[THE TASKS]
**1.** Can you set down, word for word, the part of the firearms regulation article below that runs from "Risking the Right" up to and including "the weapons returned."?
**2.** According to the firearms regulation article below, how many weapons did Michael Atherton lawfully own?

[PASSAGE]
>> START
Risking the Right to Life? Firearms Regulation and the ECHR

By Richard A. Edwards. ILHRU. UWE, Bristol.

On New Year’s Day 2012 Michael Atherton shot dead three members of his family before turning the gun on himself. The coroner ruled that the three women had been unlawfully killed. Yet the tragedy was avoidable. The coroner, Andrew Tweddle, catalogued a licensing regime riddled with poor practice. Atherton lawfully owned six weapons, including three shot guns, despite a history of domestic abuse and threats to self-harm.  Remarkably, not only was Atherton granted a shotgun certificate in 2006, but also a licence for firearms two years later. In 2008 Atherton’s weapons were confiscated after threats that he would ‘blow his head off’. Yet Atherton was given a final written warning, and the weapons returned. 

In this context there is a clear issue under Article 2 ECHR. And one that has largely been overlooked. Article 2 ECHR guarantees that ‘everyone’s right to life shall be protected by law.’ The European Court of Human Rights in Osman v UK [1998] ECHR 23452/94 described the nature of the Article 2 guarantee thus:

115. The court notes that the first sentence of art 2(1) enjoins the state not only to refrain from the intentional and unlawful taking of life, but also to take appropriate steps to safeguard the lives of those within its jurisdiction …. It is thus accepted by those appearing before the court that art 2 of the convention may also imply in certain well-defined circumstances a positive obligation on the authorities to take preventive operational measures to protect an individual whose life is at risk from the criminal acts of another individual.
>> END
[SUPPLIED MATERIAL]
>> START
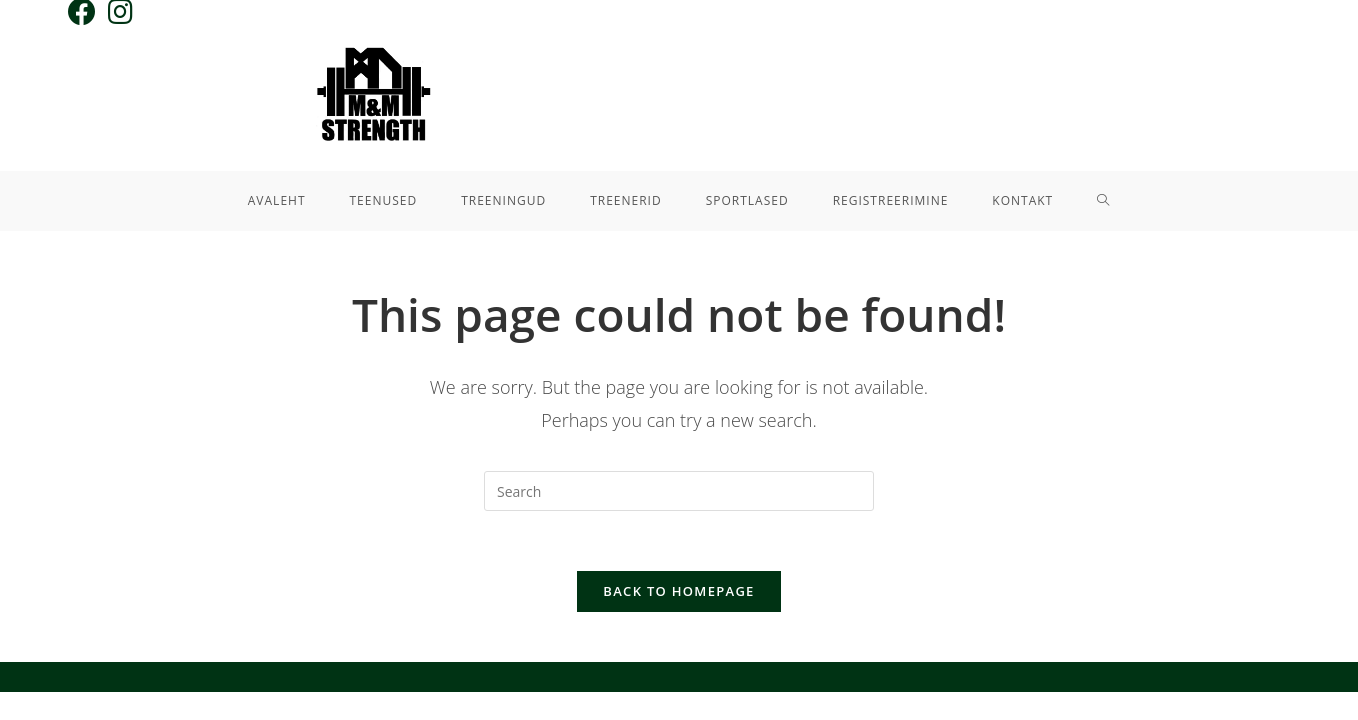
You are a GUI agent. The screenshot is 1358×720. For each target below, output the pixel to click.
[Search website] (1103, 201)
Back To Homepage (678, 591)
>> END
[RESPONSES TO THE EXERCISE]
**1.**
Risking the Right to Life? Firearms Regulation and the ECHR

By Richard A. Edwards. ILHRU. UWE, Bristol.

On New Year’s Day 2012 Michael Atherton shot dead three members of his family before turning the gun on himself. The coroner ruled that the three women had been unlawfully killed. Yet the tragedy was avoidable. The coroner, Andrew Tweddle, catalogued a licensing regime riddled with poor practice. Atherton lawfully owned six weapons, including three shot guns, despite a history of domestic abuse and threats to self-harm.  Remarkably, not only was Atherton granted a shotgun certificate in 2006, but also a licence for firearms two years later. In 2008 Atherton’s weapons were confiscated after threats that he would ‘blow his head off’. Yet Atherton was given a final written warning, and the weapons returned.

**2.** Six, including three shotguns.